**Verilen görev 1**. Geçinemiyoruz eylemleri haberinde "Zamlar ve dövizdeki" ifadesinden "basın açıklaması düzenledi." ifadesine kadar uzanan bölümü hiçbir değişiklik yapmadan yazın.
**Verilen görev 2**. Kayıtlarda "with" dizesini içeren bütün satırları toplayın ve her birini olduğu gibi kopyalayın.

#### Seçilen metin

Türkiye genelinde 'Geçinemiyoruz' eylemleri: Kışı nasıl atlatacağız endişesiyle yatıyoruz

Zamlar ve dövizdeki yükselişin ardından başlayan protestolar sürüyor. İzmir, Diyarbakır, Denizli ve Bursa'da hükümete istifa çağrısı yapıldı. Çanakkale'deki eylemde çok sayıda kişi gözaltına alındı.

Amed Emek ve Demokrasi Platformu, Diyarbakır'ın Dağkapı Meydanı’nda basın açıklaması yaptı.
Google Haberlere Abone ol

DUVAR - İzmir'in Karşıyaka ilçesinde bir araya gelen ESP, SGDF, TÖP, Kaldıraç, Özgürlükçü Gençlik, Halkevleri ve SEP üyeleri, hükümetin ekonomi politikaları ve döviz kurundaki artışla derinleşen ekonomik krizi protesto etmek için basın açıklaması düzenledi.

Karşıyaka Çarşı girişinde yapılan açıklamada, “Seçimle değil devrimle gidecekler”, “Bak işte yaklaşıyor fırtına”, “AKP'den hesabı emekçiler soracak” yazılı dövizler taşınarak, sık sık “Krizin bedeli patronlara” sloganları atıldı.

########
#### Gösterilen kayıtlar

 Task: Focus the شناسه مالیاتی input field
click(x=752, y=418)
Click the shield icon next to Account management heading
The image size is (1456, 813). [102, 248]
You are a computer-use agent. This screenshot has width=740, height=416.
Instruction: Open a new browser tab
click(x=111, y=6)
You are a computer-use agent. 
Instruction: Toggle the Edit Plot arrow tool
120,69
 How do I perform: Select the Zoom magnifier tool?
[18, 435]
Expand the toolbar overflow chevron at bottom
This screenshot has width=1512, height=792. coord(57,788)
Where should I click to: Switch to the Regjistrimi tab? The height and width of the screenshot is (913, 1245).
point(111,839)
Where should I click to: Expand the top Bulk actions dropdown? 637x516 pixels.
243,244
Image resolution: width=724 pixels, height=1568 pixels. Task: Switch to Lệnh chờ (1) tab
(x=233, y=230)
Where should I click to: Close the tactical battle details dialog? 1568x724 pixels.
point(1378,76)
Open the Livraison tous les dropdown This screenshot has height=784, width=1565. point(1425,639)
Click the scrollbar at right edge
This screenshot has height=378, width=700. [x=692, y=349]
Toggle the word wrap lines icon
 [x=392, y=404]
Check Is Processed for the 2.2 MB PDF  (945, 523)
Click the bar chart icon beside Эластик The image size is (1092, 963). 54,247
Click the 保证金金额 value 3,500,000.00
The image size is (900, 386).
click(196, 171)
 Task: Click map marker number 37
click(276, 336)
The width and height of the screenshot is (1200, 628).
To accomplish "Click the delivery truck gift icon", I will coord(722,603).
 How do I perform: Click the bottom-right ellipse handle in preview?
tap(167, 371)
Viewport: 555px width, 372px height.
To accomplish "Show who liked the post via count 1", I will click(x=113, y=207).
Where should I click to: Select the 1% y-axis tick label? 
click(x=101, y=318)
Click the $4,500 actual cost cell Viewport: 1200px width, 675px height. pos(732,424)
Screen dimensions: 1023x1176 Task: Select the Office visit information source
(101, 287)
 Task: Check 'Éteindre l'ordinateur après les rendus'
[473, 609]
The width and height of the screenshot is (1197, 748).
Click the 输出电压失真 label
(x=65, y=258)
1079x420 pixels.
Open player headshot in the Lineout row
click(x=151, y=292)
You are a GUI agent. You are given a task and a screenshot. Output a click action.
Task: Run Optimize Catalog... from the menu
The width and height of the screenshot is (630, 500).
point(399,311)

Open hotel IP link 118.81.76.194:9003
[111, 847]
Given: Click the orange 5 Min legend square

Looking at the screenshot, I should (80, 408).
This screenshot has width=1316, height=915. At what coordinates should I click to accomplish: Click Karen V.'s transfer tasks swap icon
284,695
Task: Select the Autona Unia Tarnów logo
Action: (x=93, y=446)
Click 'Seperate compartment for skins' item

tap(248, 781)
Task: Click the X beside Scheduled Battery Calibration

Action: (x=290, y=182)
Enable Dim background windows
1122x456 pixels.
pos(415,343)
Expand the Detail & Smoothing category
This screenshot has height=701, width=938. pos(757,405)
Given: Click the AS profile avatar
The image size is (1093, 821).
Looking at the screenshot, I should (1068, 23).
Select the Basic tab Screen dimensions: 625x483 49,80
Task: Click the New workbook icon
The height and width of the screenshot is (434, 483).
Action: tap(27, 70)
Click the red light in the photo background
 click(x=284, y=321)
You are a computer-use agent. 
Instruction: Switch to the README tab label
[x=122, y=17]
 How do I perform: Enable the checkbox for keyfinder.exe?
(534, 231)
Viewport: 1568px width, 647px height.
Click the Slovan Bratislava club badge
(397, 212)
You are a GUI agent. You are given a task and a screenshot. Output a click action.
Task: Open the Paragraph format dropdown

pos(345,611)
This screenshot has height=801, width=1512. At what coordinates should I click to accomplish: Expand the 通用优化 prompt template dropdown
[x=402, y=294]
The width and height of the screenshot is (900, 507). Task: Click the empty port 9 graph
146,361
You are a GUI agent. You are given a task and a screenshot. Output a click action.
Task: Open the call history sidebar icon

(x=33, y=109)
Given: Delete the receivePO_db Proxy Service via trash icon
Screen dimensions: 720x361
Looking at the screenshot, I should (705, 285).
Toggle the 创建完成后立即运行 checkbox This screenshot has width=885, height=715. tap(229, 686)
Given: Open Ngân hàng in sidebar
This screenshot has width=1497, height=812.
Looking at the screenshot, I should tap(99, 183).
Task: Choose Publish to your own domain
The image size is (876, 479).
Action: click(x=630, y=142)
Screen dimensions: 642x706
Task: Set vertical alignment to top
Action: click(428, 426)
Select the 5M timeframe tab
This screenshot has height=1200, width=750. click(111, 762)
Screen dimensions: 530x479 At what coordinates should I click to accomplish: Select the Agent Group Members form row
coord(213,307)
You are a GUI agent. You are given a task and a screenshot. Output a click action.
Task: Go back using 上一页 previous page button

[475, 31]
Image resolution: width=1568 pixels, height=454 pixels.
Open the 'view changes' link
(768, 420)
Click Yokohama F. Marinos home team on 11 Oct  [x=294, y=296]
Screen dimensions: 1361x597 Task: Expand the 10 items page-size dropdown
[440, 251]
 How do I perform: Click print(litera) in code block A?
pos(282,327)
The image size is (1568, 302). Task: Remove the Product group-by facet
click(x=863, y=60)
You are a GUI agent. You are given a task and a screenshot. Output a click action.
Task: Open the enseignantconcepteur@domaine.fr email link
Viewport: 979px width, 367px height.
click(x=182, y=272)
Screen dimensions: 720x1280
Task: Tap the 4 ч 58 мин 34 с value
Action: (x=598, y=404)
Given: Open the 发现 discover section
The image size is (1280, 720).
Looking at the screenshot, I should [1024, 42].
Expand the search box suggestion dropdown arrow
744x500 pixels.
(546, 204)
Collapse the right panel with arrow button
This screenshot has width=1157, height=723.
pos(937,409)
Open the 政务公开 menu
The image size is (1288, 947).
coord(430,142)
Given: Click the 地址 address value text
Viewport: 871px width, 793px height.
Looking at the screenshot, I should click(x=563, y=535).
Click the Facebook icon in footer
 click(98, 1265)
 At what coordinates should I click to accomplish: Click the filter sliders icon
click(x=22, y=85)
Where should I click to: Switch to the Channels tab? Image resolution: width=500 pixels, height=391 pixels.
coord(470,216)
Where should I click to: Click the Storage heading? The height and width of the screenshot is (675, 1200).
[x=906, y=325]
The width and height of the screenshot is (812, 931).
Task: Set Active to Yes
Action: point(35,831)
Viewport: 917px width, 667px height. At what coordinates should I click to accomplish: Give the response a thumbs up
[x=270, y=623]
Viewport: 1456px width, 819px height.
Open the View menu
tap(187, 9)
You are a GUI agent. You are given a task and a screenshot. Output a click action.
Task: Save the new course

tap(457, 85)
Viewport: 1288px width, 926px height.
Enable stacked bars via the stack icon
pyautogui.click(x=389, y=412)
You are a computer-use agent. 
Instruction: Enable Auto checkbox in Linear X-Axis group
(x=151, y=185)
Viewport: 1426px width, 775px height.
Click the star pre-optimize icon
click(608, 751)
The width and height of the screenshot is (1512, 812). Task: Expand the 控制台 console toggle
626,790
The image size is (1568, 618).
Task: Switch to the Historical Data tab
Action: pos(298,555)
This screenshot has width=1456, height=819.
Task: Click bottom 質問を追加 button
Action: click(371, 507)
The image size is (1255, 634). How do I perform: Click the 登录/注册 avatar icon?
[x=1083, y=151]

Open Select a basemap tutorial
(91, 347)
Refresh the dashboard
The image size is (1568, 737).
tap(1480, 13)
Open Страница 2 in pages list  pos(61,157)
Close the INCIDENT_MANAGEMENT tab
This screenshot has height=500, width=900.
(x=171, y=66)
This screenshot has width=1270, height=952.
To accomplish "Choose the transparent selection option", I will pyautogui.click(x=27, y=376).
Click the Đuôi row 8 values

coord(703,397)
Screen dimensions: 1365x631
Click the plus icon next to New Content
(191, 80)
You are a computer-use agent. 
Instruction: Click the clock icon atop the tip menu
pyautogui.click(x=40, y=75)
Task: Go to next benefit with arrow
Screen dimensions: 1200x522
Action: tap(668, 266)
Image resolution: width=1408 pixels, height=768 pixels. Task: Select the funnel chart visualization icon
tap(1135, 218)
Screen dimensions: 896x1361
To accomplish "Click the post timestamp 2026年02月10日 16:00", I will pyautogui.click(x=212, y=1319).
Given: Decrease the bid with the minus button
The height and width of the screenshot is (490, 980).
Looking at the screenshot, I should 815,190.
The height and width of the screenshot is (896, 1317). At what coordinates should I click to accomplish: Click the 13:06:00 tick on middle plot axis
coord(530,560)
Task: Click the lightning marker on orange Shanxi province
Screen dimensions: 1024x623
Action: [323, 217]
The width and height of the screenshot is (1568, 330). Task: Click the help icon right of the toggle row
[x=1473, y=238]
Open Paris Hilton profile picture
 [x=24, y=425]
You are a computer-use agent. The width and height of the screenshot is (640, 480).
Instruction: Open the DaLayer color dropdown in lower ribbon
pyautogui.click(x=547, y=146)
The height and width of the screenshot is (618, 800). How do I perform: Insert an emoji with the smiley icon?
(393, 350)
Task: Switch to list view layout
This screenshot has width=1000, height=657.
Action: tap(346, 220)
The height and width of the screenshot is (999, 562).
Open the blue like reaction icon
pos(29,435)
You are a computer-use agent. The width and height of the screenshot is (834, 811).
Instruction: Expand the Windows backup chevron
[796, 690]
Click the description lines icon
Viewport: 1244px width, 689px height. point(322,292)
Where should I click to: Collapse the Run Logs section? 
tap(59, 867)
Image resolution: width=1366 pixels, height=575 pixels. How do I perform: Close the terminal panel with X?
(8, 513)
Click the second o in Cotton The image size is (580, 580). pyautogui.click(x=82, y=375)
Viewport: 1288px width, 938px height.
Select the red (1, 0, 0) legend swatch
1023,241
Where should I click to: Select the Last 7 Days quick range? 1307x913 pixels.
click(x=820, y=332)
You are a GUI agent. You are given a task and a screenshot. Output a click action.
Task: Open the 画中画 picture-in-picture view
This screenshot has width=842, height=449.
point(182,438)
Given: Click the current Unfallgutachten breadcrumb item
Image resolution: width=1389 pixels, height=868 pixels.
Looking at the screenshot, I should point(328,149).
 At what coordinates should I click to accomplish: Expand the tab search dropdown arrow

########

**Örnek çözüm 1**.
Zamlar ve dövizdeki yükselişin ardından başlayan protestolar sürüyor. İzmir, Diyarbakır, Denizli ve Bursa'da hükümete istifa çağrısı yapıldı. Çanakkale'deki eylemde çok sayıda kişi gözaltına alındı.

Amed Emek ve Demokrasi Platformu, Diyarbakır'ın Dağkapı Meydanı’nda basın açıklaması yaptı.
Google Haberlere Abone ol

DUVAR - İzmir'in Karşıyaka ilçesinde bir araya gelen ESP, SGDF, TÖP, Kaldıraç, Özgürlükçü Gençlik, Halkevleri ve SEP üyeleri, hükümetin ekonomi politikaları ve döviz kurundaki artışla derinleşen ekonomik krizi protesto etmek için basın açıklaması düzenledi.

**Örnek çözüm 2**.
Collapse the right panel with arrow button
Task: Go to next benefit with arrow
Given: Decrease the bid with the minus button
The height and width of the screenshot is (618, 800). How do I perform: Insert an emoji with the smiley icon?
Image resolution: width=1366 pixels, height=575 pixels. How do I perform: Close the terminal panel with X?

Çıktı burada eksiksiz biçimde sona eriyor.